Quoted passage —
begin

Leaving the ECHR must be accompanied by major changes to domestic equalities legislation
The European Convention on Human Rights (ECHR) came into force 70 years ago at an extraordinary point in history. Europe was reeling after a conflict that engulfed the whole continent, leaving millions of people dead and displaced, and countless others scarred by the unimaginable human rights abuses perpetrated by the Nazis.
The aim was to legally enshrine fundamental rights such as free speech and freedoms of association and religion, thus protecting individual citizens from the excesses of state power that Hitler had used to such devastating effect.
Unlike many treaties, the ECHR is not a fixed contract but a “living convention” and, over the years, an active interpretation by the courts has expanded and distorted the Convention beyond recognition. This “mission creep” is such that the ECHR has now become a threat to – rather than a protector of – democracy.
Such concerns are illustrated by the “pyjama injunction” last year, where an unnamed Strasbourg judge overruled the elected UK Government in the middle of the night, effectively grounding a flight that was ready to transport illegal migrants to Rwanda. Defending national borders is surely the primary duty of any government and it is frankly absurd that an unelected foreign judge can prevent a democratic executive from achieving its legitimate aims.
The ECHR was created to protect citizens from their own government, but it is now at risk of preventing governments from protecting their own citizens.
Uncontrolled mass migration is possibly the most serious security threat of our time, and the ramifications of failing to tackle it will be severe. If the Supreme Court later this year decides that the Government’s Rwanda policy is incompatible with European law, there will be a very compelling case for leaving the ECHR.

end

Written tasks —
**a.** Summarize the ECHR article in two sentences.
**b.** Please write out everything in the ECHR article from "The ECHR was" down to "leaving the ECHR.".
The material after this point comes from a separate source.

Recorded information —

begin

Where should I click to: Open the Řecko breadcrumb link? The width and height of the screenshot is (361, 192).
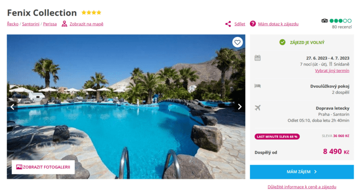click(x=13, y=24)
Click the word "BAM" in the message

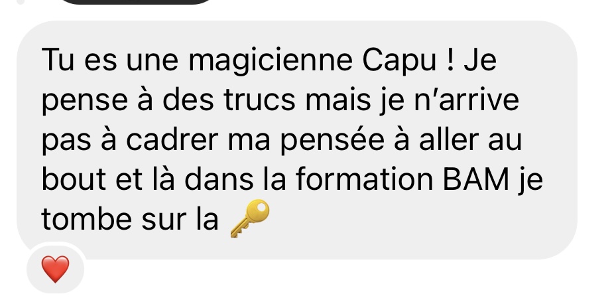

end

Task-by-task solutions —
**a.** The ECHR article says the Convention came into force 70 years ago to protect citizens from the excesses of state power, but that active interpretation by the courts has since expanded it so far that it now threatens democracy. As an example, it cites an unnamed Strasbourg judge's overnight ruling that grounded a flight ready to take illegal migrants to Rwanda, and it argues that a Supreme Court finding against the Rwanda policy would make a very compelling case for leaving the ECHR.

**b.**
The ECHR was created to protect citizens from their own government, but it is now at risk of preventing governments from protecting their own citizens.
Uncontrolled mass migration is possibly the most serious security threat of our time, and the ramifications of failing to tackle it will be severe. If the Supreme Court later this year decides that the Government’s Rwanda policy is incompatible with European law, there will be a very compelling case for leaving the ECHR.